I am looking for a good ammunition for the general use of target and plinking, with cost, and quality taken into consideration which brand do you prefer? I have been told to avoid Monarch's because they are cheaply made in a foreign country and shoot dirty. though for $12 bucks for a box of 50 thats hard to beat.

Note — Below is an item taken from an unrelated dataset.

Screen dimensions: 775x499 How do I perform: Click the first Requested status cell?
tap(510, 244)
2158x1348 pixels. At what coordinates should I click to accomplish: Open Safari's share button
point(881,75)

I have been told Fiocchi makes a good round. Any opinions?


----------



## USAFgsm (Dec 18, 2006)

Honestly, I just buy whatever Wal-Mart has the cheapest. Usually Winchester or Federal. I've never had any problems out of it. What caliber are you talking about? Judging by the price i'd say 9mm?


----------



## cougartex (Jan 2, 2010)

Winchester White Box or Remington Shur Shot.


----------



## euphoria24 (Apr 21, 2010)

USAFgsm said:


> What caliber are you talking about? Judging by the price i'd say 9mm?


 .40 s&w


----------



## wkister029 (Jun 24, 2009)

Learning to reload is definately the cheapest way to go if you can do it. especially if you already have the brass


----------



## James NM (Jan 4, 2007)

euphoria24 said:


> good plinking ammo???


For most shooters, it's been whatever they can find.

Personally, I buy any factory aluminum or brass cased ammo. The only steel ammo I shoot is through my eastern bloc guns.


----------



## Bisley (Aug 24, 2008)

I haven't found that any of it is so dirty that a normal cleaning won't take care of it. I shoot hand loads, or whatever Walmart is selling.

Fiocchi and Sellier & Bellot are both good foreign ammos.


----------



## BowhuntnHoosier (Feb 7, 2010)

wkister029 said:


> Learning to reload is definately the cheapest way to go if you can do it. especially if you already have the brass


I just don't see it. It would take a lot of reloading to actually start to save money after buying your press,dies,primers,bullets,powder,tumbler,media. Compared to buying it at Wal-Mart for anywhere between $10-$15 a box of 50.


----------



## wkister029 (Jun 24, 2009)

Lee Makes a starter set for a beginner which is a Lee Challenger Breech Lock Single Stage Press Anniversary Kit at midway for $91.00, you can get a die set for another $25.00 to $30.00, and shell holder for 5 to $7.
Powder will run from $25.00 to $30.00/ lb, Primers $30/ 1000, and if you get Ranier bullets they will cost about 49.99/500. So once you have the brass already that will be $.03/rd for powder, $.03/primer, and $0.10/bullet bring it to a total of $0.16/rd which would be around $8.00 a box, if you shoot as much as I do that is worth it, I shoot about 25,000 rds a year so it definately helps me out. I use a Dillion 550B for my pistol stuff which is a big cost up front and a Redding Single stage for my rifle which isn't to bad. But if you shoot a lot, I would recommend getting into reloading, if you only go out and shoot a box of 50 once a month your better off just buying the Walmart Winchester White Box or PMC Brass stuff.


----------